AEROSPACE Modelling and simulation for urban air mobility
Simulating the urban air mobility future
GORDON WOOLLEY FRAeS from the RAeS Flight Simulation Group considers what modelling and simulation is needed to de-risk the futuristic vision of ‘aerial taxis’ navigating the skyscrapers of tomorrow’s megacities.
The VoloCity Volocopter personal air vehicle is hoping to be the future of urban travel. Volocopter
Recent RAeS activities, including conferences and articles in AEROSPACE, have examined many aspects of the development of electric air vehicles (EAVs), particularly for urban air mobility (UAM). The Flight Simulation Group, for its part, has begun to look at how modelling and simulation can be used to support those developments. This has been given new impetus by the release, within the past few months, of important papers by EASA – Opinion 01/2020 High level framework for the U-space, – and the FAA – Concept of operations (Conops) v1.0 for UAM and Concept of operations v2.0 for Unmanned air systems traffic management (UTM) and a proposal by a major Chinese company, EHang – The Future of Transportation: White Paper on Urban Air Mobility Systems.
These documents set the stage for the first ventures into bringing EAVs into service and sketch out the operating environments, constraints and standards and compliances needed to get the process off to a sound start.
All acknowledge the potential, at some point in the future, of a full range of platforms from passenger-carrying air taxis at the top end and large freight-carrying air vehicles to small drones weighing a couple of kilos.
- These will operate between large, well-resourced heliports, or simpler bases from parcel distribution centres, from hospitals and emergency services bases and from ad hoc sites.
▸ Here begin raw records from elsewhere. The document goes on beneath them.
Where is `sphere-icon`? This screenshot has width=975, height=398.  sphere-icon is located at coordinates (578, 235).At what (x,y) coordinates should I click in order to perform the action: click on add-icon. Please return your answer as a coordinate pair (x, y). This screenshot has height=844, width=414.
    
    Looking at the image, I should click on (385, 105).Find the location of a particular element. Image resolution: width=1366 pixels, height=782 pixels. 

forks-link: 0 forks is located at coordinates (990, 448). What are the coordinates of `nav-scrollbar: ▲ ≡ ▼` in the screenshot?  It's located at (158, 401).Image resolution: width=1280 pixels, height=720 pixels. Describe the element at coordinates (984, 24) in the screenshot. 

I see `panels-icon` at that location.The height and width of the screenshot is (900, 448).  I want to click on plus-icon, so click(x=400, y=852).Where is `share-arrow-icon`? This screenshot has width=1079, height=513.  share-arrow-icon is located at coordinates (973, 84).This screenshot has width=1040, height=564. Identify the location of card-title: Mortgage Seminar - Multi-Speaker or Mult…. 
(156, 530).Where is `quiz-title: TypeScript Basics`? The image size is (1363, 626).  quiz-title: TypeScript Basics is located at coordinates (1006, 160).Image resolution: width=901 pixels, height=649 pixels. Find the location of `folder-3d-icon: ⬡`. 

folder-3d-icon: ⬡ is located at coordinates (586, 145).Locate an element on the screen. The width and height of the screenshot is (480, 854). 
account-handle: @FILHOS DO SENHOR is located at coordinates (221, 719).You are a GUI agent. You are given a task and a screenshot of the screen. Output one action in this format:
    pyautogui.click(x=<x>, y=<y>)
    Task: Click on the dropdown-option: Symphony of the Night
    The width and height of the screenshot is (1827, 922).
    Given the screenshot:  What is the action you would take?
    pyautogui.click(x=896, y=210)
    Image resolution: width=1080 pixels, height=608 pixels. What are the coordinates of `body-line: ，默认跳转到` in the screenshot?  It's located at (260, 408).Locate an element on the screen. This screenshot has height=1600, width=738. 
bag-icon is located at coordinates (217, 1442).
- Their roles will include passenger carrying, the delivery of freight and packages, survey work of various kinds, event and media coverage, recreational and sporting activities and some purposes likely to emerge which we cannnot yet imagine.
- They will be operated in close proximity to the ground, in the most hazardous and sensitive blocks of airspace.
- They will perform far more varied flight profiles between a far greater range of sites, at far higher tempo, than established aviation services.
- They will use technologies which have yet to be fully developed.
- Their operation will raise public concerns over issues such as noise, nuisance, interference with other everyday activities and, not least, privacy.